As post above from The Systemic Kid re voltage, perhaps use your power meter to test the drop before investing time and money in the other things?

Lighting?

My Gene refused to start when it had been in close to 0C temps for half an hour. Minor inexperienced panic was calmed by the use of a hair drier.

Security?


----------



## DavecUK (Aug 6, 2013)

MildredM said:


> I'd want to kit it out. Line it, add flooring, make it into a good workroom! Have fire extinguishers and fire blanket handy too. A heater, a fan . . .


Hazmat suit?


----------



## xpresso (Jan 16, 2018)

Batian said:


> Here are some of the things I have dealt with in my current similar project.
> 
> Supplementing the ring main electrics with an additional 'ground'?
> 
> ...


An additional earth ?, I'm no qualified sparky, but if you know one I would suggest you enquire about it, it may depend on the earth system for the property.

JWL.


----------



## Batian (Oct 23, 2017)

xpresso said:


> An additional earth ?, I'm no qualified sparky, but if you know one I would suggest you enquire about it, it may depend on the earth system for the property.
> 
> JWL.


Thanks for your input.

The suggestion was from a 'sparky'.

The shed is a metal shed erected on 3"x 4" timbers inside an existing brick and flint outhouse. So the natural earthing of the shed is not so good.

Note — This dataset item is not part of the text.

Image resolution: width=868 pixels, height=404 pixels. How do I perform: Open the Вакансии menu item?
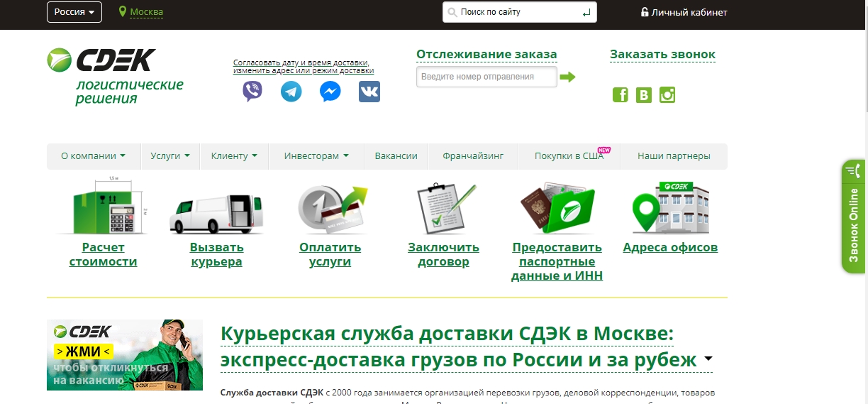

The electricity to the outhouse is a professionally fitted line from the house ring main. The wiring was replaced 18 months ago but not the sockets or light fittings. The ring main has all the usual protections.

As the shed is made of steel, and the work tables are stainless steel, the tables are bonded to the metal shed, which is in turn bonded to an earth spike (3.5' approx) driven through the concrete on the outside of the shed. The tables have an earth strap connector built in to the structure.

So the existing earth from the ring main is still the principal, and certified system. The tables and shed bonded to an independent earth, a back up.

Of course, the tables and shed would never normally come into contact with power.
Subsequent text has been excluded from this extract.